Stored records:
□ □ □ □ □ □ □
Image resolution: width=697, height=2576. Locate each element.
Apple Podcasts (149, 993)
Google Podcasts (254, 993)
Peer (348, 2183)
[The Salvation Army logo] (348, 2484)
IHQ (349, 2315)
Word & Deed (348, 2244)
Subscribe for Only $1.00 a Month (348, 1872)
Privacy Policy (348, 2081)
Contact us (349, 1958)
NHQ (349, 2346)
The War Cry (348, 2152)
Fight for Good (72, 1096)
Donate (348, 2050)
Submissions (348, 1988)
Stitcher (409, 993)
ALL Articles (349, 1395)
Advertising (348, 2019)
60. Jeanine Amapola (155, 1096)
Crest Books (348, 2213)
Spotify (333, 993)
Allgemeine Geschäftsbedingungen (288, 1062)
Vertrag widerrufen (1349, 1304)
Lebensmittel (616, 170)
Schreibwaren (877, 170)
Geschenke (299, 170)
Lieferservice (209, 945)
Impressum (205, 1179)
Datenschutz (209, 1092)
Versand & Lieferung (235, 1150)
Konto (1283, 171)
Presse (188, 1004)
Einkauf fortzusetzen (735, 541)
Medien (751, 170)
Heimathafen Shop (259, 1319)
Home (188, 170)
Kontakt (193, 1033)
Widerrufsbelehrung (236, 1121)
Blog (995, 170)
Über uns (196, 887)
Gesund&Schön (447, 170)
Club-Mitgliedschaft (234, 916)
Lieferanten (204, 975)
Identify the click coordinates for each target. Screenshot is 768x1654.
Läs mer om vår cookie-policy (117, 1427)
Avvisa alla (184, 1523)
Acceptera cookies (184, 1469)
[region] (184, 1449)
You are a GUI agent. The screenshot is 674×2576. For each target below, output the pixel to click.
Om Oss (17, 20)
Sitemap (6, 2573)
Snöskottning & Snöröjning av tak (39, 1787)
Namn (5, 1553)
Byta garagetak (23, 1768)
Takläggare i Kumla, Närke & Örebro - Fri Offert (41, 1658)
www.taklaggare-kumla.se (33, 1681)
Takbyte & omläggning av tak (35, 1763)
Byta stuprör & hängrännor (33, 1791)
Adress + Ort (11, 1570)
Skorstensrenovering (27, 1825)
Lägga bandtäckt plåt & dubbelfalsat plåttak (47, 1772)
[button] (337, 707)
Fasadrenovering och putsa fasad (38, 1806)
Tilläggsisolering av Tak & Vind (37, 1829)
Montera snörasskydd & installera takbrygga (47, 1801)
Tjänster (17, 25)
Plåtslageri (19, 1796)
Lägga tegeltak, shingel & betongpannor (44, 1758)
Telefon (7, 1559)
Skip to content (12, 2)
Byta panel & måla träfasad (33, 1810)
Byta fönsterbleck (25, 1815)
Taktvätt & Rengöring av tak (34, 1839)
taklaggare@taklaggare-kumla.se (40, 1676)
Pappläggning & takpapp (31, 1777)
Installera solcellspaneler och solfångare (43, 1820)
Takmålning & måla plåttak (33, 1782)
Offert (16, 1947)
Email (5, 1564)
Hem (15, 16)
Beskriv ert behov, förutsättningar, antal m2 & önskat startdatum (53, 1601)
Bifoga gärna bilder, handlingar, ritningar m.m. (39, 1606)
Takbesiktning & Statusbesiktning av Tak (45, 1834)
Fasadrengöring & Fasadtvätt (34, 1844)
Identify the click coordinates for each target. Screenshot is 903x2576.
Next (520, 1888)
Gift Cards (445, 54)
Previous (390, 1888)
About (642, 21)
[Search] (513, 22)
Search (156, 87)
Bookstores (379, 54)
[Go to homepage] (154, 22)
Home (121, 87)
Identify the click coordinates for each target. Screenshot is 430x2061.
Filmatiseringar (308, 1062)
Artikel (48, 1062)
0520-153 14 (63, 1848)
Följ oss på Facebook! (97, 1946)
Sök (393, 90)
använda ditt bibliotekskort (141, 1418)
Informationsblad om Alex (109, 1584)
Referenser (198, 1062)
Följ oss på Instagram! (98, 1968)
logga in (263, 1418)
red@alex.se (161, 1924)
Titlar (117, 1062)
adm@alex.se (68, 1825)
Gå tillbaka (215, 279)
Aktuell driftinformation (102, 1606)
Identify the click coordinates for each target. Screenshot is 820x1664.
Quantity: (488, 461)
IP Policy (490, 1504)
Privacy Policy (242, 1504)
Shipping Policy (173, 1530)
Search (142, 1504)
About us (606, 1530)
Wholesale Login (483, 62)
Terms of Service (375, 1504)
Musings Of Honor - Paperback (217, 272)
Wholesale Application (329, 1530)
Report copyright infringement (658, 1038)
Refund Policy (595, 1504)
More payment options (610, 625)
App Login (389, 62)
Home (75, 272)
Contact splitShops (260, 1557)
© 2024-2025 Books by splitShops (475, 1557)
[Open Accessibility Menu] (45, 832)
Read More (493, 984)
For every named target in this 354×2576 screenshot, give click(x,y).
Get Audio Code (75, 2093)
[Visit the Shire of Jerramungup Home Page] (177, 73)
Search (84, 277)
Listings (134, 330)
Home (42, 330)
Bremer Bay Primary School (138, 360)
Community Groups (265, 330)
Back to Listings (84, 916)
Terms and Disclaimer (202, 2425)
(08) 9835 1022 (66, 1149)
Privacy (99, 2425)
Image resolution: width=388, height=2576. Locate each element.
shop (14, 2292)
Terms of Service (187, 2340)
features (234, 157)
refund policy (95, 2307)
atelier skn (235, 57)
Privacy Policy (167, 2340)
□ □ □ □ □ □ □
→ Aim of the task
Repeat each line above exactly as written.

→ Your response
Image resolution: width=697, height=2576. Locate each element.
Apple Podcasts (149, 993)
Google Podcasts (254, 993)
Peer (348, 2183)
[The Salvation Army logo] (348, 2484)
IHQ (349, 2315)
Word & Deed (348, 2244)
Subscribe for Only $1.00 a Month (348, 1872)
Privacy Policy (348, 2081)
Contact us (349, 1958)
NHQ (349, 2346)
The War Cry (348, 2152)
Fight for Good (72, 1096)
Donate (348, 2050)
Submissions (348, 1988)
Stitcher (409, 993)
ALL Articles (349, 1395)
Advertising (348, 2019)
60. Jeanine Amapola (155, 1096)
Crest Books (348, 2213)
Spotify (333, 993)
Allgemeine Geschäftsbedingungen (288, 1062)
Vertrag widerrufen (1349, 1304)
Lebensmittel (616, 170)
Schreibwaren (877, 170)
Geschenke (299, 170)
Lieferservice (209, 945)
Impressum (205, 1179)
Datenschutz (209, 1092)
Versand & Lieferung (235, 1150)
Konto (1283, 171)
Presse (188, 1004)
Einkauf fortzusetzen (735, 541)
Medien (751, 170)
Heimathafen Shop (259, 1319)
Home (188, 170)
Kontakt (193, 1033)
Widerrufsbelehrung (236, 1121)
Blog (995, 170)
Über uns (196, 887)
Gesund&Schön (447, 170)
Club-Mitgliedschaft (234, 916)
Lieferanten (204, 975)
Identify the click coordinates for each target. Screenshot is 768x1654.
Läs mer om vår cookie-policy (117, 1427)
Avvisa alla (184, 1523)
Acceptera cookies (184, 1469)
[region] (184, 1449)
You are a GUI agent. The screenshot is 674×2576. For each target below, output the pixel to click.
Om Oss (17, 20)
Sitemap (6, 2573)
Snöskottning & Snöröjning av tak (39, 1787)
Namn (5, 1553)
Byta garagetak (23, 1768)
Takläggare i Kumla, Närke & Örebro - Fri Offert (41, 1658)
www.taklaggare-kumla.se (33, 1681)
Takbyte & omläggning av tak (35, 1763)
Byta stuprör & hängrännor (33, 1791)
Adress + Ort (11, 1570)
Skorstensrenovering (27, 1825)
Lägga bandtäckt plåt & dubbelfalsat plåttak (47, 1772)
[button] (337, 707)
Fasadrenovering och putsa fasad (38, 1806)
Tilläggsisolering av Tak & Vind (37, 1829)
Montera snörasskydd & installera takbrygga (47, 1801)
Tjänster (17, 25)
Plåtslageri (19, 1796)
Lägga tegeltak, shingel & betongpannor (44, 1758)
Telefon (7, 1559)
Skip to content (12, 2)
Byta panel & måla träfasad (33, 1810)
Byta fönsterbleck (25, 1815)
Taktvätt & Rengöring av tak (34, 1839)
taklaggare@taklaggare-kumla.se (40, 1676)
Pappläggning & takpapp (31, 1777)
Installera solcellspaneler och solfångare (43, 1820)
Takmålning & måla plåttak (33, 1782)
Offert (16, 1947)
Email (5, 1564)
Hem (15, 16)
Beskriv ert behov, förutsättningar, antal m2 & önskat startdatum (53, 1601)
Bifoga gärna bilder, handlingar, ritningar m.m. (39, 1606)
Takbesiktning & Statusbesiktning av Tak (45, 1834)
Fasadrengöring & Fasadtvätt (34, 1844)
Identify the click coordinates for each target. Screenshot is 903x2576.
Next (520, 1888)
Gift Cards (445, 54)
Previous (390, 1888)
About (642, 21)
[Search] (513, 22)
Search (156, 87)
Bookstores (379, 54)
[Go to homepage] (154, 22)
Home (121, 87)
Identify the click coordinates for each target. Screenshot is 430x2061.
Filmatiseringar (308, 1062)
Artikel (48, 1062)
0520-153 14 (63, 1848)
Följ oss på Facebook! (97, 1946)
Sök (393, 90)
använda ditt bibliotekskort (141, 1418)
Informationsblad om Alex (109, 1584)
Referenser (198, 1062)
Följ oss på Instagram! (98, 1968)
logga in (263, 1418)
red@alex.se (161, 1924)
Titlar (117, 1062)
adm@alex.se (68, 1825)
Gå tillbaka (215, 279)
Aktuell driftinformation (102, 1606)
Identify the click coordinates for each target. Screenshot is 820x1664.
Quantity: (488, 461)
IP Policy (490, 1504)
Privacy Policy (242, 1504)
Shipping Policy (173, 1530)
Search (142, 1504)
About us (606, 1530)
Wholesale Login (483, 62)
Terms of Service (375, 1504)
Musings Of Honor - Paperback (217, 272)
Wholesale Application (329, 1530)
Report copyright infringement (658, 1038)
Refund Policy (595, 1504)
More payment options (610, 625)
App Login (389, 62)
Home (75, 272)
Contact splitShops (260, 1557)
© 2024-2025 Books by splitShops (475, 1557)
[Open Accessibility Menu] (45, 832)
Read More (493, 984)
For every named target in this 354×2576 screenshot, give click(x,y).
Get Audio Code (75, 2093)
[Visit the Shire of Jerramungup Home Page] (177, 73)
Search (84, 277)
Listings (134, 330)
Home (42, 330)
Bremer Bay Primary School (138, 360)
Community Groups (265, 330)
Back to Listings (84, 916)
Terms and Disclaimer (202, 2425)
(08) 9835 1022 (66, 1149)
Privacy (99, 2425)
Image resolution: width=388, height=2576. Locate each element.
shop (14, 2292)
Terms of Service (187, 2340)
features (234, 157)
refund policy (95, 2307)
atelier skn (235, 57)
Privacy Policy (167, 2340)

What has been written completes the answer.